SavingsRUS Posted June 2, 2016 Posted June 2, 2016 When a participant has compensation greater than the $265,000 compensation limit for 2016, is his deferral election percentage applied based only on his $265,000 compensation, or on his full compensation for the year? For example, if a participant with $300,000 in compensation elected to defer 6% of pay for 2016, is his deferral election applied to his full $300,000 compensation to result in a total deferral amount of $18,000? ($300,000 x 0.06 = $18,000)? Or is his deferral election applied only to his compensation up to the $265,000 compensation limit, resulting in a total deferral amount of $15,900? ($265,000 x 0.06 = $15,900)?
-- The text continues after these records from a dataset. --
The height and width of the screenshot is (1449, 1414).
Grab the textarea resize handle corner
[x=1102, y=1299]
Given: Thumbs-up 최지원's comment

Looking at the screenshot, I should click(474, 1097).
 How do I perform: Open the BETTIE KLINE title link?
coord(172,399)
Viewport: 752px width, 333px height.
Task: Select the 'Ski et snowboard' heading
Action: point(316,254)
Lou S. Posted June 2, 2016 Posted June 2, 2016 It is 401(a)(17) you are talking about not 415. But it goes by the definition of compensation in the plan. Your plan could be drafted to limit the deferral based on comp only up to the 401(a)(17) limit but that's not generally how documents are drafted.
SavingsRUS Posted June 2, 2016 Author Posted June 2, 2016 Thanks, Lou. Treasury Regulation section 1.401(a)(17)-1(a) states that a defined contribution plan may not base allocations on compensation in excess of the annual compensation limit. Treasury Regulation section 1.401(a)(17)-1(b) also states that the compensation taken into account for any employee in determining plan allocations is limited to the annual compensation limit. It would seem that "allocations" means profit sharing and match, but not deferrals.
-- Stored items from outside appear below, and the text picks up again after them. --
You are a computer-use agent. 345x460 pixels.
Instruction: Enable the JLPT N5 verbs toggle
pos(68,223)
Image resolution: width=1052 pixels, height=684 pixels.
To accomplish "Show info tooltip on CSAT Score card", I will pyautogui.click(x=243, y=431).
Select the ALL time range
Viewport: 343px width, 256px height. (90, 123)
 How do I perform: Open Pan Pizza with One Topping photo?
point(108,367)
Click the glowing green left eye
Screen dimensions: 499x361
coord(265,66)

Mike Preston Posted June 2, 2016 Posted June 2, 2016 This question has been answered a gazillion times in this forum. Have you tried searching for past threads? Lou S. and ETA Consulting LLC 2
Mr Bagwell Posted June 2, 2016 Posted June 2, 2016 Savings, Check the plan document definitions. The one we use says that an employee can defer on compensation above the comp limit provided they don't fail other plan limitations like 402g, 415.... Thanks
Mike Preston Posted June 2, 2016 Posted June 2, 2016 https://www.irs.gov/pub/irs-tege/epn_2012_1.pdf See page 7.
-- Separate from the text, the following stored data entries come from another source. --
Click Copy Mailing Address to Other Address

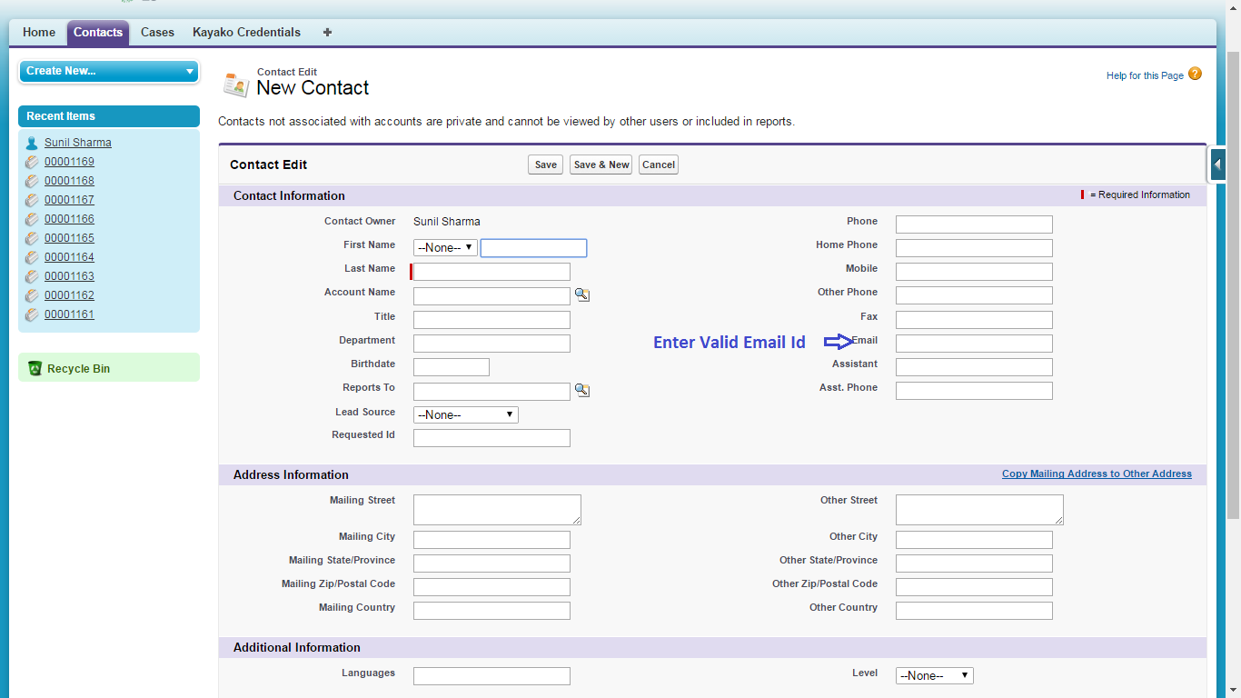pos(1097,474)
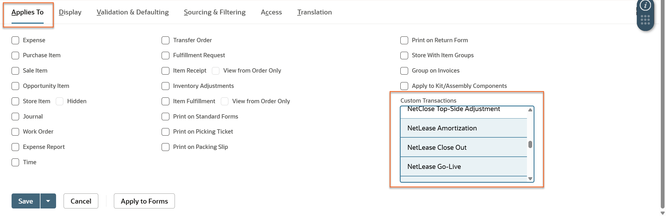Click the info icon in floating widget
Screen dimensions: 666x216
tap(645, 5)
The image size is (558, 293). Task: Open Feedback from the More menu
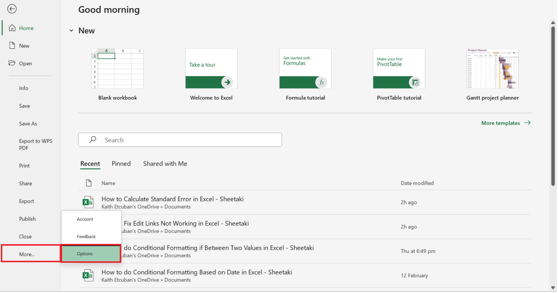click(x=86, y=236)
david rigby Posted June 2, 2016 Posted June 2, 2016 Yes, answered many times before. (Mike might be overstating to say "gazillion", but its close.) Just as important is the advice in Post #7: check the plan document, to review its definition. I'm a retirement actuary. Nothing about my comments is intended or should be construed as investment, tax, legal or accounting advice. Occasionally, but not all the time, it might be reasonable to interpret my comments as actuarial or consulting advice.